EXCERPT:
# Train sputters/stalls



## bnks (Jan 4, 2014)

I am trying to help my 12yr old step son set up my old train set from the '70's. Our problem is that the engine doesn't want to start by itself, it will move when you push it and get it going, but then stalls at other parts of the track. Is is a dirty track? dirty engine? It basically won't run on low/slow speed, you have to have the thing cranked up to keep it moving until it sputters.
Any ideas on where to start?


----------



## norgale (Apr 4, 2011)

Yup. Dirty track and engine wheels. try cleaning the wheels with rubbing alcohol and a Qtip. Use the alcohol on the track too with a clean cloth. If the track is carroded or really tarnished then you will have to go with some emery cloth or some very fine sand paper along the tops of the rails until they are nice and shiny.

DATA SECTION:
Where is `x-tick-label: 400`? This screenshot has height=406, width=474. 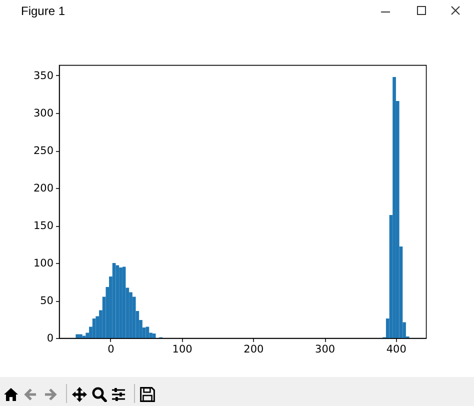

PARTS OF THE EXERCISE:
1. In the thread about the stalling train set, what does the reply recommend for cleaning the engine wheels?
2. Write the next part of the thread about the sputtering train set, picking up after its final sentence.
The material can be left aside.

ANSWERS FOR THE EXERCISE:
1. Rubbing alcohol and a Qtip.

2.
Everybody cringes when I say "sandpaper" but I use it all the time on really bad track and it works fine. It does leave scratches in the rail top and that's not good but it may be the only way to get that old track clean again. Do not use the sandpaper on the engine wheels. Just alcohol. Pete


----------



## Sasha (Jul 8, 2012)

Be careful to keep the alcohol from coming into contact with the paint on the engine.


----------



## Big Ed (Jun 16, 2009)

Sandpaper?
Use green scotch brite pad and some IPA 91% or better 99%. Isopropanol, (rubbing alcohol).

A clean train and track is a happy train.

Make sure all your connections are proper too.


----------



## boxoftj (Mar 15, 2013)

Slow speed trouble is usually always dirty contact somewhere. I'm assuming its old school analog dc, but electrical is electrical. Clean the wheels, track, even the gears/etc. old grease can harden and accumulate and cause running problems. Nano-oil!!!! (Or i guess any good oil/grease for that matter) I had some old bachmann split frame ge dash-8's that ran like crap, cleaned all the gunk, the wheels, oiled with nano-oil, now they run like champs.


----------



## norgale (Apr 4, 2011)

What's nano-oil?


----------



## Sasha (Jul 8, 2012)

Nano-Oil


----------



## norgale (Apr 4, 2011)

Morning Sasha and thanks for the help but there's nothing there. I clicked on the "nano-oil"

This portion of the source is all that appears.